Because of this, occasionally the situation arises that same-sex couples must deal with child custody issues when they separate and one of the partners is also a parent. It's not a common occurrence, but the state's children's code is very clear that whenever a custody issue exists, the
the best interests of the child is paramount to other legal considerations, including the parental status of the petitioner and respondent. (Legally, however, same-sex partners cannot both adopt the same child in Colorado.) Thus the partner of a gay parent, if they have established a nurturing relationship with their partner's child, may be considered a parent in kind and must abide by custody orders issued by the court. This usually involves details such as parenting time and child support, but it may also include, if the split is acrimonious, an order by the judge prohibiting either parent from disparaging the other in front of the child. Gay or straight, separation or divorce sucks, and people can get pissed off, but it's important not to undermine the relationships that enable the child to feel secure in an often bewildering situation.
It was with these principles in mind that Denver district judge John Coughlin ruled a year ago that a child, who had been raised by a lesbian couple that later separated, could not be exposed to religious teachings that condemned homosexuality. The child's adoptive mother had converted to Christianity and renounced lesbianism, and had begun taking the child to her church. Coughlin ordered the child's mother not to expose the child to any teachings that could be considered homophobic, so as not to undermine the child's relationship with her "other mommy."
I thought this raised an intriguing question when I first read about the case: where does a parent's First Amendment rights end and their child's rights begin? I generally tend towards protecting the parent's right to raise their children however they choose, even if it means exposing their kids to religious or moral principles I find detestable. But here was a situation where a woman has developed a close, nurturing relationship with her ex-lesbian partner's child. What would become of that relationship if the child's mother began teaching her that her other mommy was an abomination in the eyes of God?
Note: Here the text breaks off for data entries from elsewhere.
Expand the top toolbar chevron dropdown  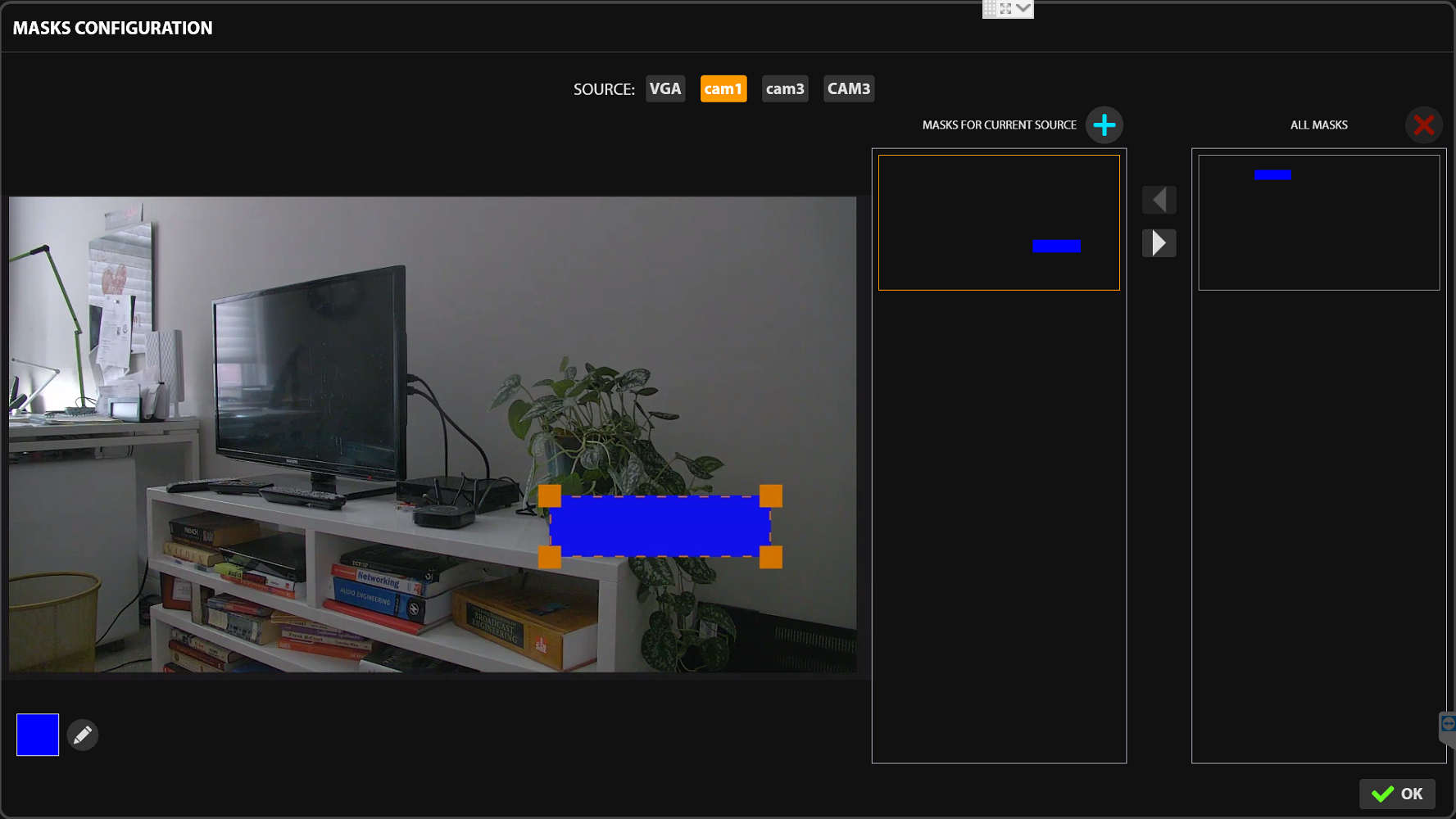click(1023, 9)
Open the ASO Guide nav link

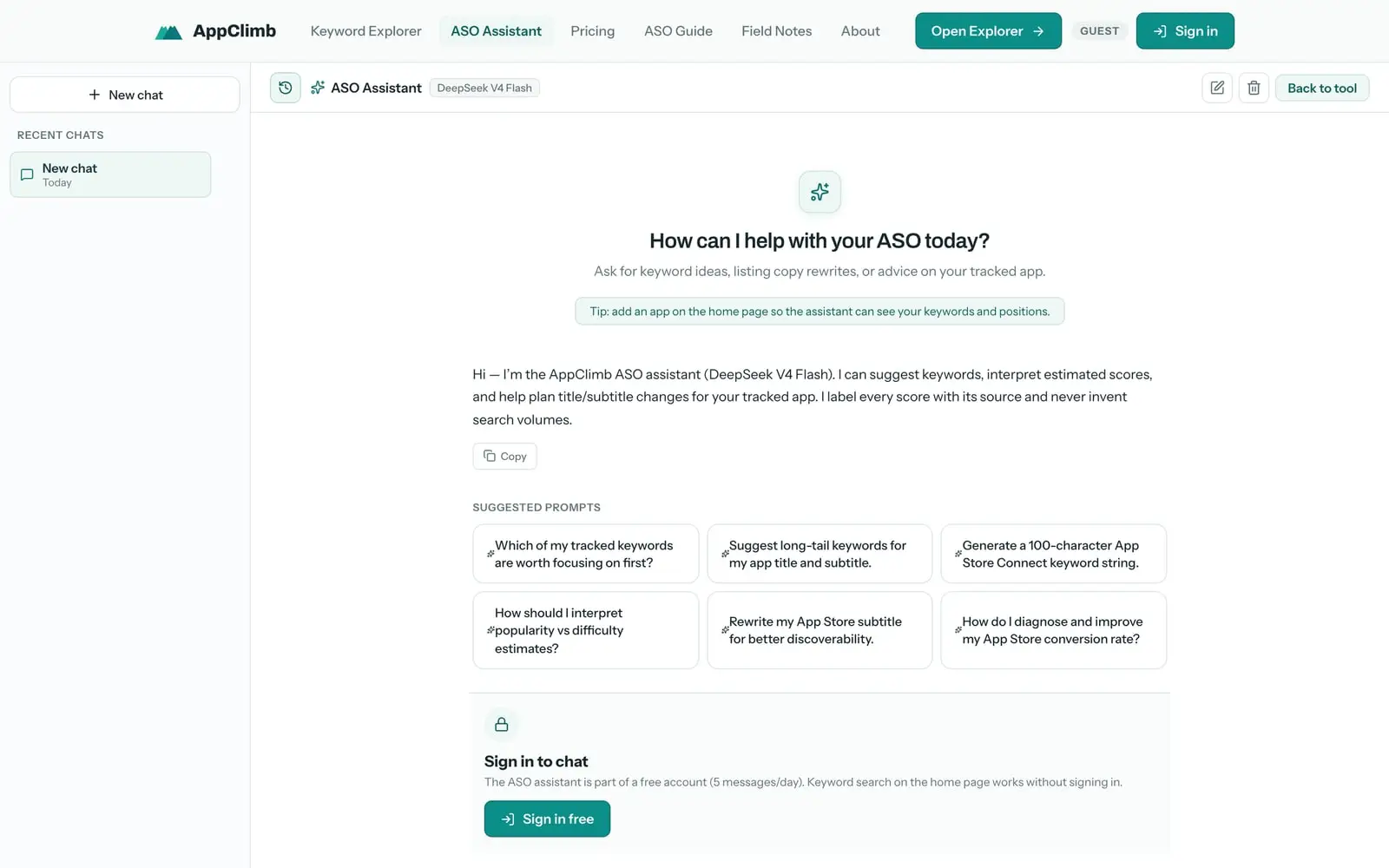click(x=678, y=31)
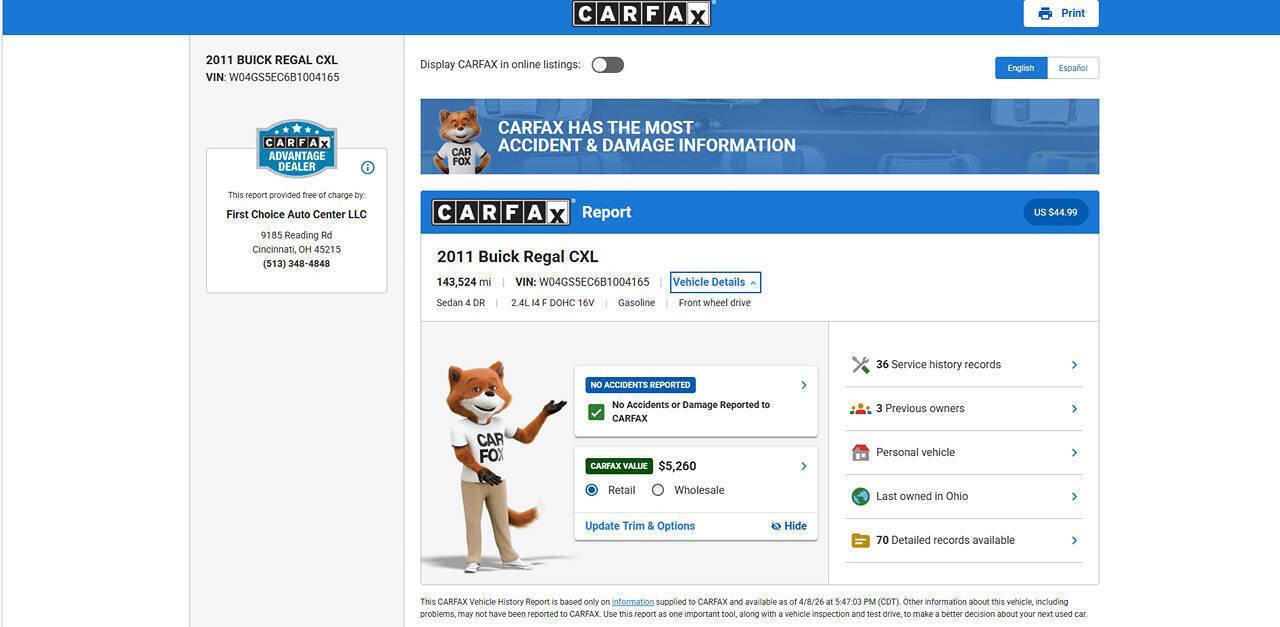Click the previous owners people icon
Viewport: 1280px width, 627px height.
tap(860, 409)
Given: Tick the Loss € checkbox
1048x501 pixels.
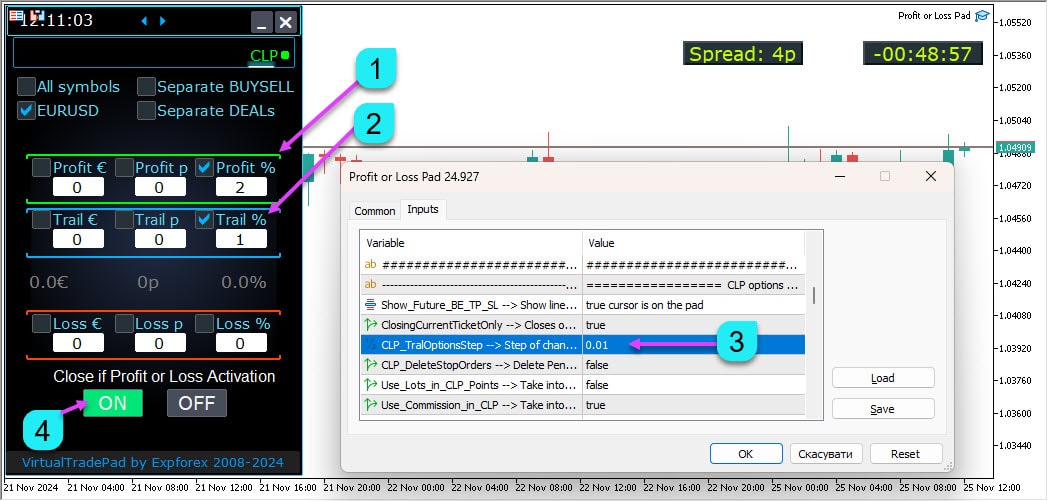Looking at the screenshot, I should tap(41, 324).
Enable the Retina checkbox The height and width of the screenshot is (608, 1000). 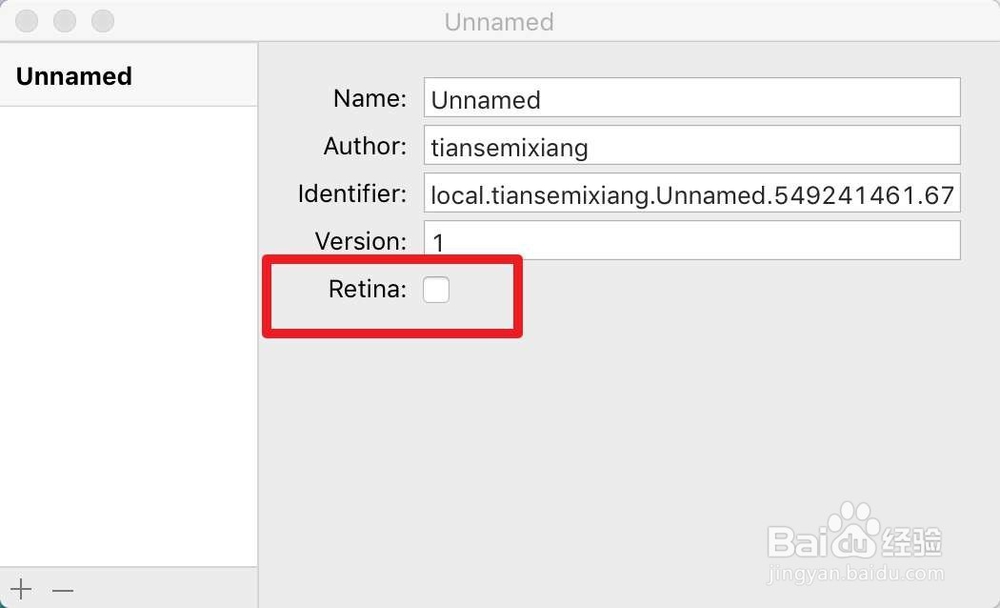436,290
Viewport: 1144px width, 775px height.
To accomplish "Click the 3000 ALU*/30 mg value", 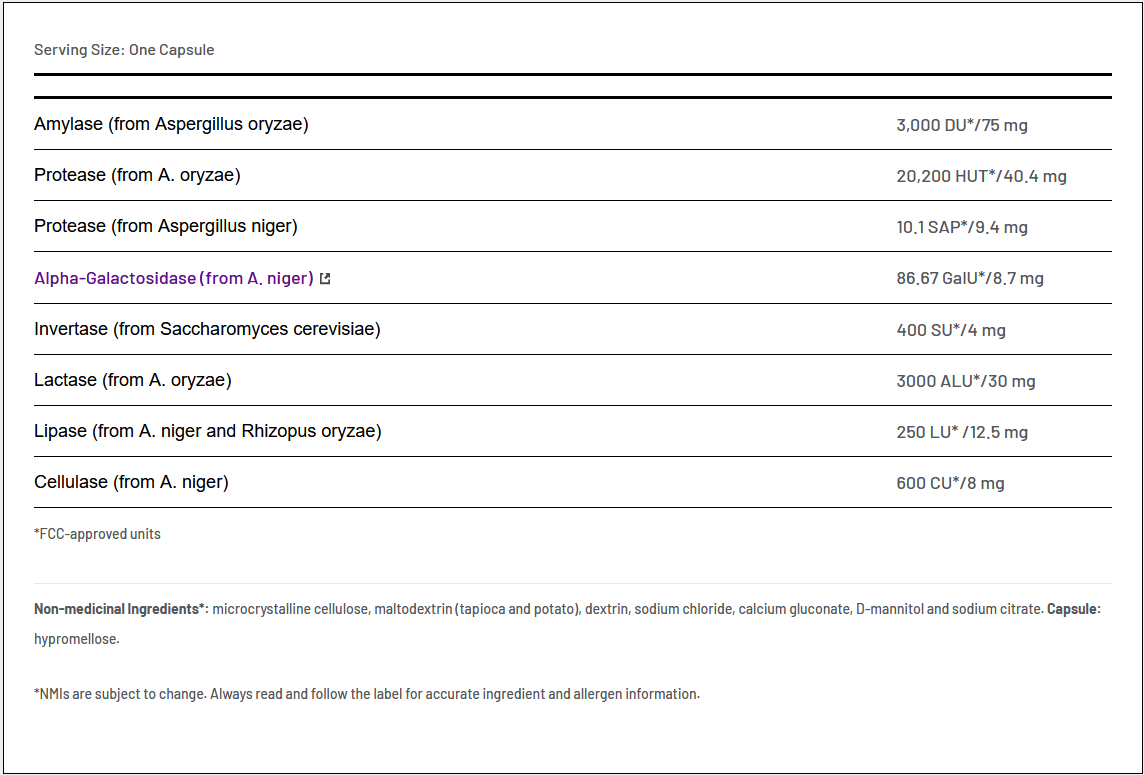I will click(x=965, y=381).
Coughlin, in my mind, did what he had to: protect the child's best interests. He didn't restrict what the child's mother could do as an individual, just what she could do as a parent.
This happens all the time in child custody cases. It would be no different from ordering a father not to tell his son that women are evil monsters bent on destroying anyone with a penis.
Update, 4/26: One point I forgot to mention is that in custody issues involving mixed-faith couples, both parents often have to work out an agreement on the religious upbringing of their child. This happens regularly without so much as a peep from the religious right, and only serves to point out the reality that this case has nothing to do with one parent's First Amendment rights and everything to do with the fact that the other "parent" is the same sex.
(end update)
But, because this involved gay partners, the religious right in the state legislature caught wind of the ruling, and now Greg Brophy, a Republican legislator from Wray,
is calling for Coughlin's impeachment for "malfeasance in office." It might also come as no surprise that
Focus on the Family is lobbying legislators to support the impeachment as a way to "defend the family from liberal judges legislating from the bench."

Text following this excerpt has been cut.